TEXT SHOWN

╔══

The Charlotte News

Tuesday, March 2, 1948

THREE EDITORIALS

Site Ed. Note: The front page reports that South Carolina Democratic Representative L. Mendel Rivers yelled to Republicans on the floor of the House: "I tell you, you are shooting at the wrong bird. Harry Truman is a dead bird already." He referred to the Republican passage of anti-lynching legislation by the House Judiciary Committee, the verbal exception taken despite the legislation having several times previously been approved by Democratic Houses, only to falter in the face of Southern filibuster in the Senate. He interpreted the action as an effort by Republicans to harm the President politically, despite the President having urged the legislation as part of his recently enunciated civil rights legislation. The next step for the legislation was to go before the Rules Committee before debate could begin on the House floor.

Boss Ed Crump of Memphis said that the President, in his "scheming, cold-blooded effort" to attract the black vote, was attempting to "reduce the South to a country of crawling cowards." He said that he would vote for a Democrat in November but that it would not be Truman.

The South Carolina Democratic executive committee adopted a resolution opposing the Truman nomination and election.

The Mississippi Democratic executive committee asked the delegates to walk out of the convention unless the party reversed its position on civil rights.

Governor Ben Laney of Arkansas recommended that Southern Democrats repudiate the national party leadership.

In Nashville, Governor Jim McCord commuted the death sentence of a prisoner, set to be executed on Thursday, to life imprisonment. The commutation followed a plea by the prisoner's childhood sweetheart, a Sunday school teacher, who traveled from Pittsburgh to marry him in his cell if his sentence were not commuted. He and an accomplice had been convicted for robbery and murder of a pawnbroker in Memphis. The Governor said that he was convinced the accused did not know that a robbery would take place. The other man was implicated as the killer and his sentence of death was not disturbed.

It was okay 'cause neither of 'em were black.

╚══

WORK TO COMPLETE
1. In the Charlotte News page, what did Governor Ben Laney of Arkansas recommend?
2. Reproduce the Charlotte News page word for word between "The Mississippi Democratic" and "was not disturbed.", inclusive.
Rely only on the Charlotte News page when answering.

AVAILABLE DATA

╔══

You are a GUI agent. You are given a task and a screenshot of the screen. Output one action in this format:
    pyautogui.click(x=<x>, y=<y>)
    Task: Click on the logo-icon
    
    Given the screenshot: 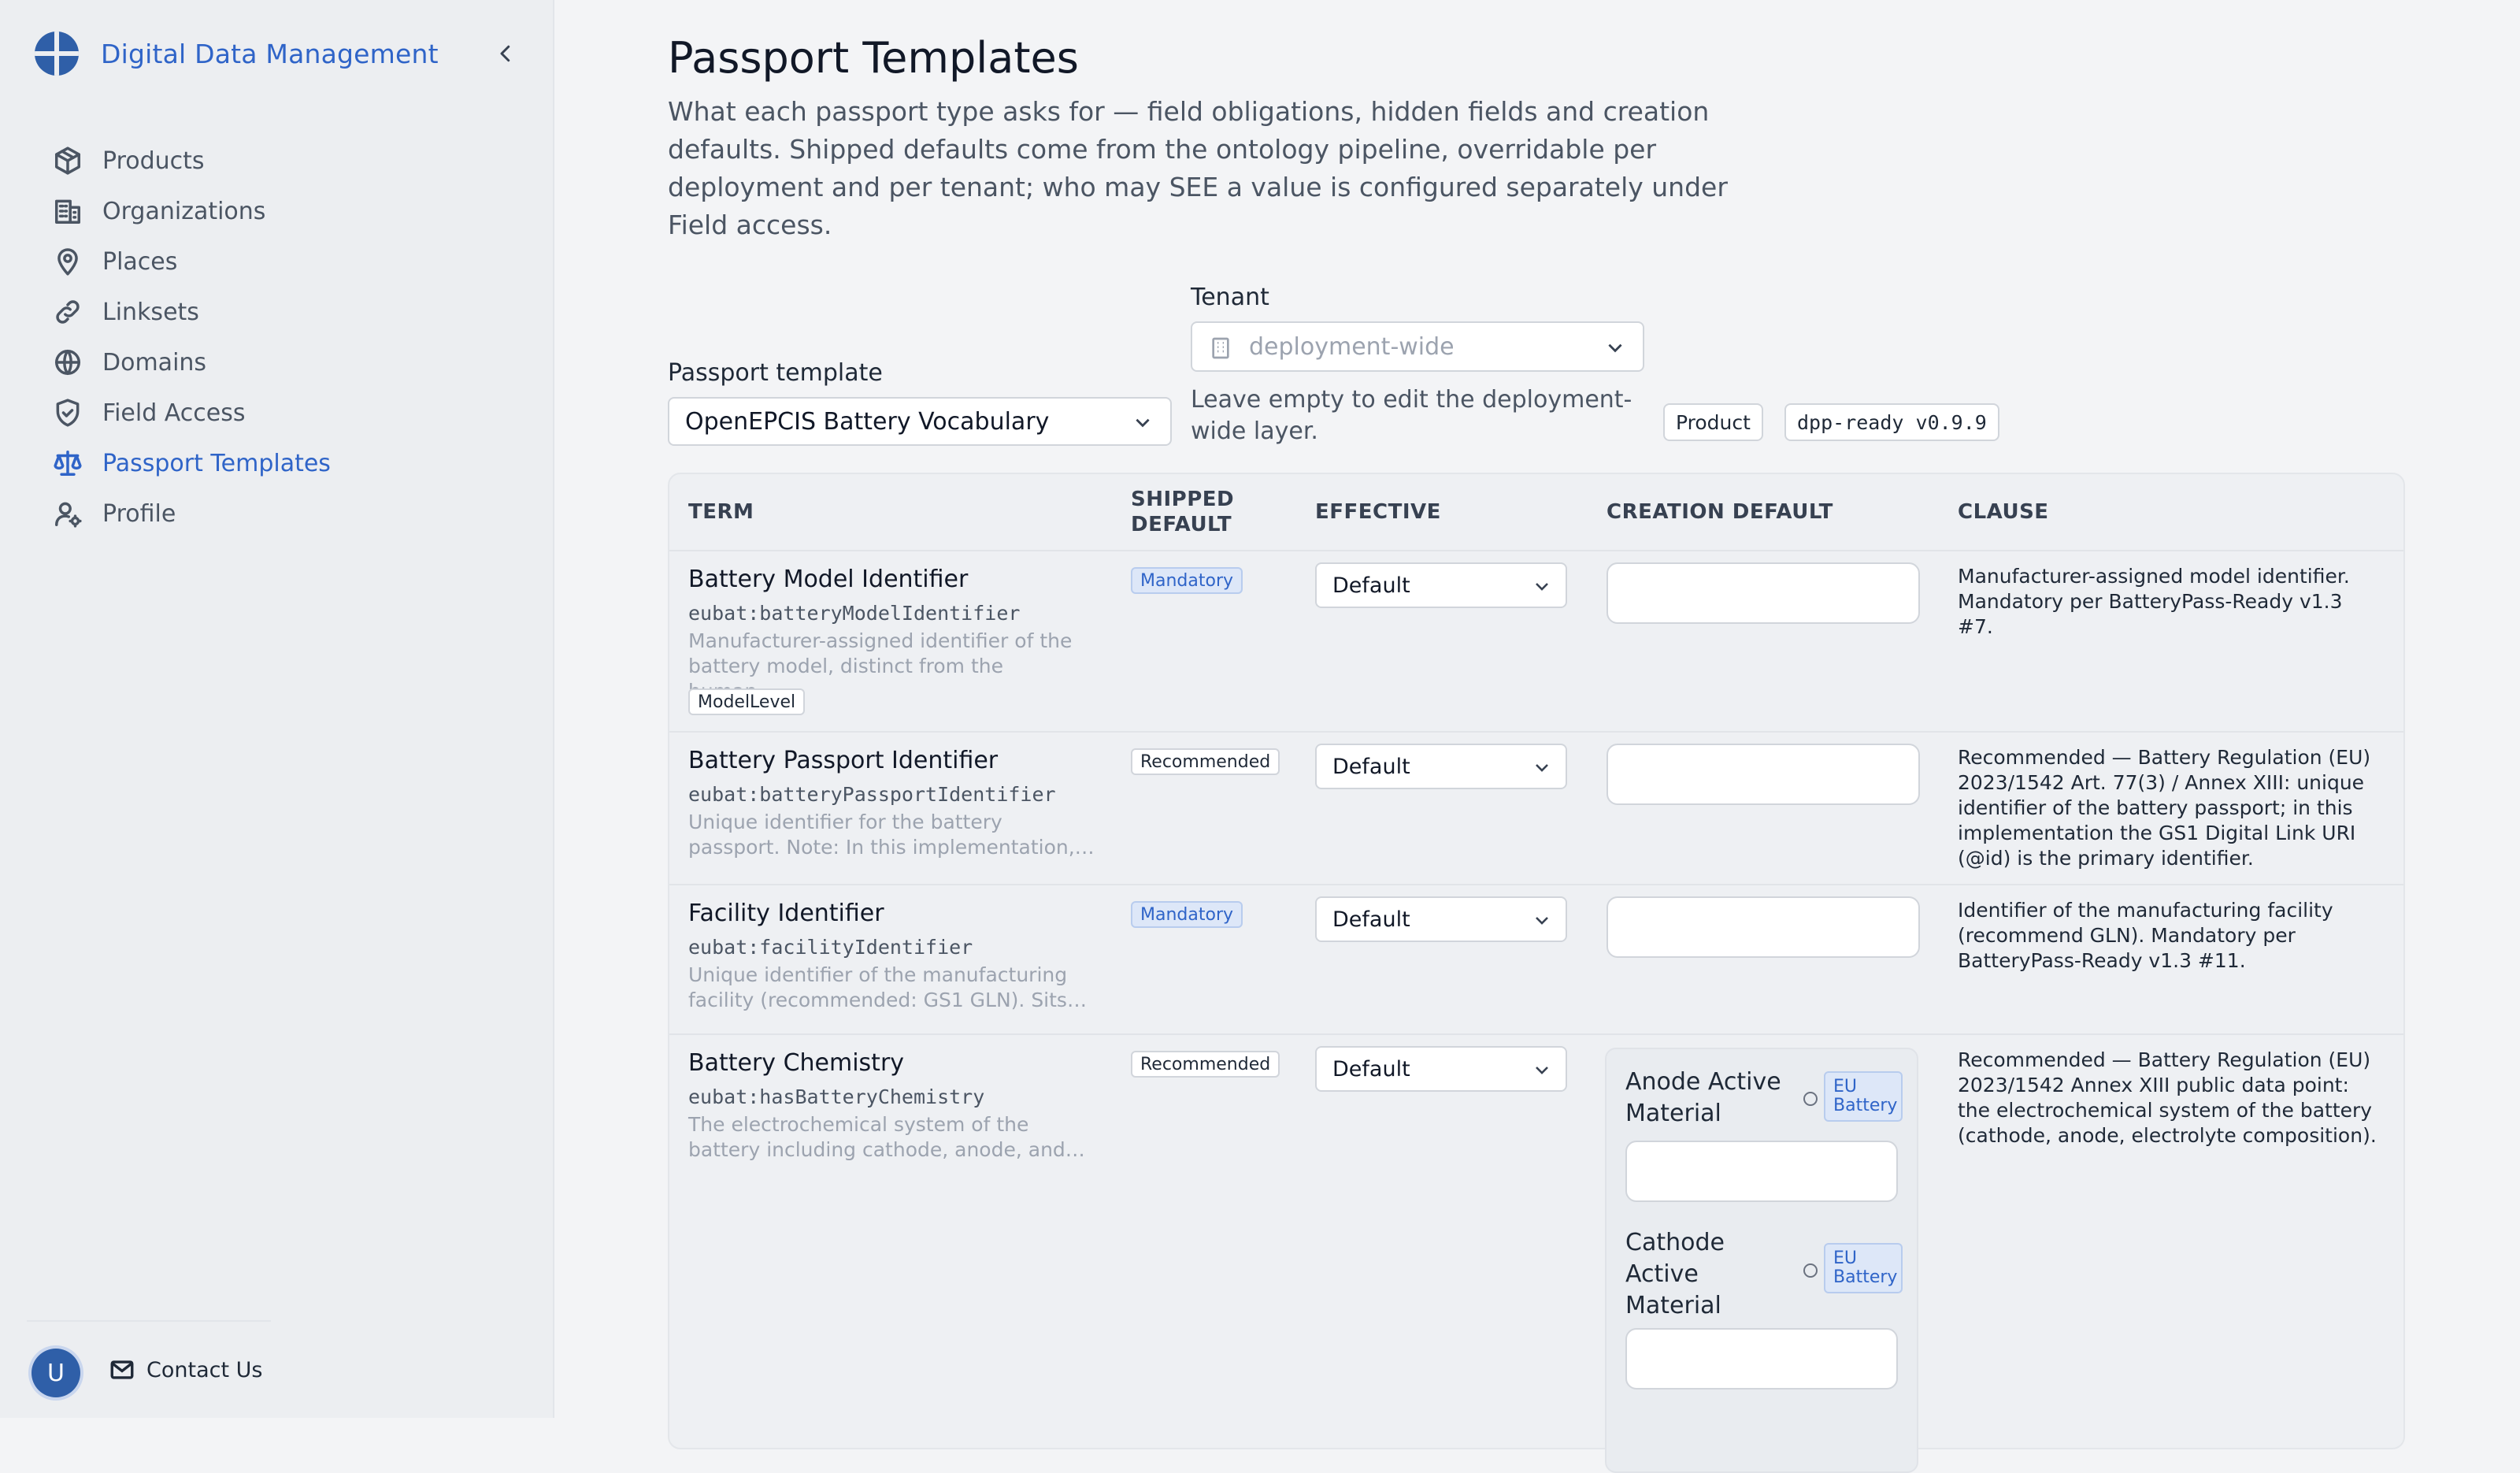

╚══

RESULTS BY TASK
1. He recommended that Southern Democrats repudiate the national party leadership.

2.
The Mississippi Democratic executive committee asked the delegates to walk out of the convention unless the party reversed its position on civil rights.

Governor Ben Laney of Arkansas recommended that Southern Democrats repudiate the national party leadership.

In Nashville, Governor Jim McCord commuted the death sentence of a prisoner, set to be executed on Thursday, to life imprisonment. The commutation followed a plea by the prisoner's childhood sweetheart, a Sunday school teacher, who traveled from Pittsburgh to marry him in his cell if his sentence were not commuted. He and an accomplice had been convicted for robbery and murder of a pawnbroker in Memphis. The Governor said that he was convinced the accused did not know that a robbery would take place. The other man was implicated as the killer and his sentence of death was not disturbed.